El
objeto toma nuevos atributos. Chejov: El cenicero. Todas las
posibilidades se centran en el objeto. Algo similar a mi bombilla.
¿Qué
es lo que pensé en aquel momento? Cualquiera sabe, hace años que
anoté esta idea para un posible cuento. ¿Qué relación tendría
ese día con una bombilla? ¡Vaya usted a saber! Miro mi bombilla, la
del flexo que alumbra mi mesa de trabajo y percibo que se me pone
cara de pasmada.
Una
bombilla... es cierto que me acompaña durante tardes y noches
pero... También hay sobre mi mesa un cenicero. Un cenicero de
cerámica con un dibujo blanco y negro que quiere representar una
flor. Paula me lo regaló; un par de años después, cuando celebré
mi cumpleaños con ella, en El Berrueco, me obsequió con una vela en
forma de barco de papel, una tableta de chocolate del de verdad y un
paquete de sobres de una infusión relajante junto con otro cenicero.
El caso es que Paula no sólo no fuma sino que incluso siente un
cierto odio por el tabaco.
Durante
este invierno y lo que llevamos de primavera paso mucho tiempo sola.

▶ Registros disponibles:
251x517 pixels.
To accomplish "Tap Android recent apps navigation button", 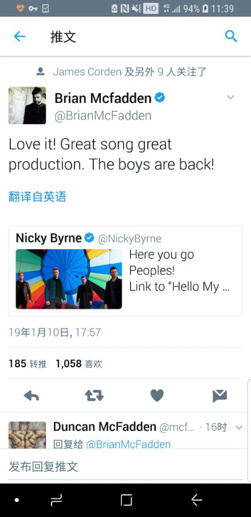I will coord(56,500).
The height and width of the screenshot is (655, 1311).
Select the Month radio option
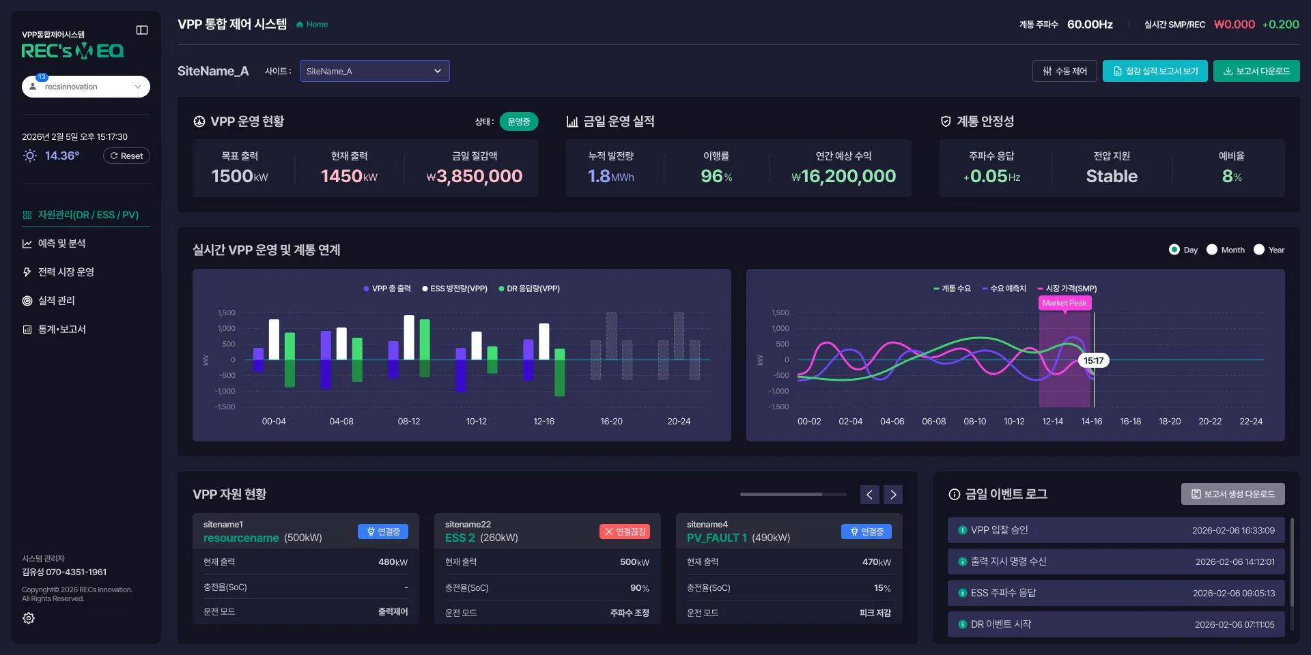1212,250
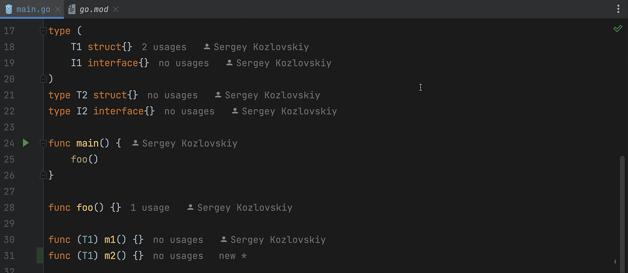Click Go gopher icon on main.go tab
628x273 pixels.
(9, 9)
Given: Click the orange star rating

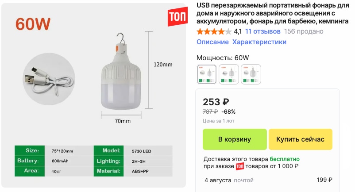Looking at the screenshot, I should point(214,31).

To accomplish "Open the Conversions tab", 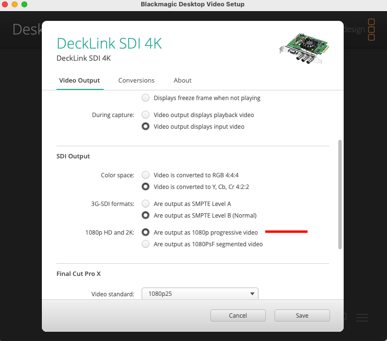I will tap(136, 80).
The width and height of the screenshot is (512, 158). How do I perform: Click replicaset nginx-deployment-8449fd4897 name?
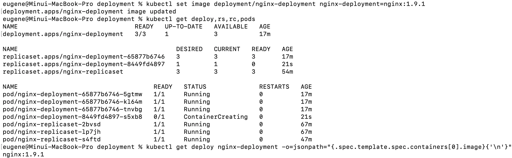[84, 64]
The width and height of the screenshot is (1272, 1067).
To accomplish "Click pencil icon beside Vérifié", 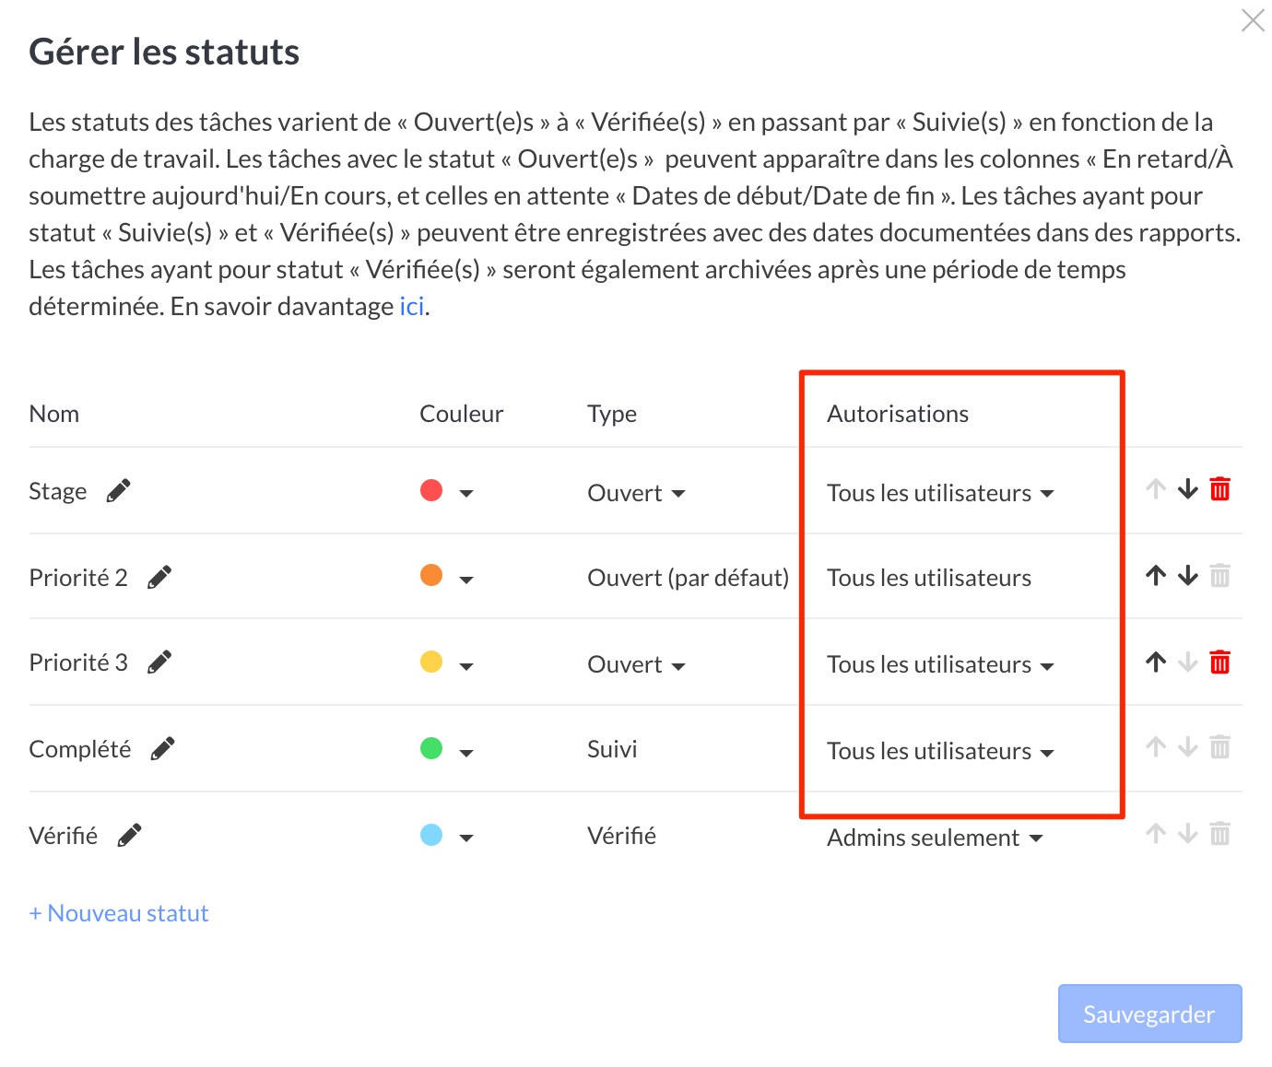I will coord(129,836).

▶ Objetivo 1: Reproduce sin cambios el pasaje del fragmento proporcionado comprendido entre "El caso es que" y "mucho tiempo sola.", ambos incluidos.
▶ Objetivo 2: Selecciona y copia cada línea de los registros que contenga la palabra "height". Ten en cuenta que se distinguen mayúsculas y minúsculas.

▶ Solución escrita 1:
El caso es que Paula no sólo no fuma sino que incluso siente un
cierto odio por el tabaco.
Durante
este invierno y lo que llevamos de primavera paso mucho tiempo sola.

▶ Solución escrita 2:
The height and width of the screenshot is (655, 1311).
The width and height of the screenshot is (512, 158). How do I perform: Click replicaset nginx-deployment-8449fd4897 name?
The width and height of the screenshot is (1272, 1067).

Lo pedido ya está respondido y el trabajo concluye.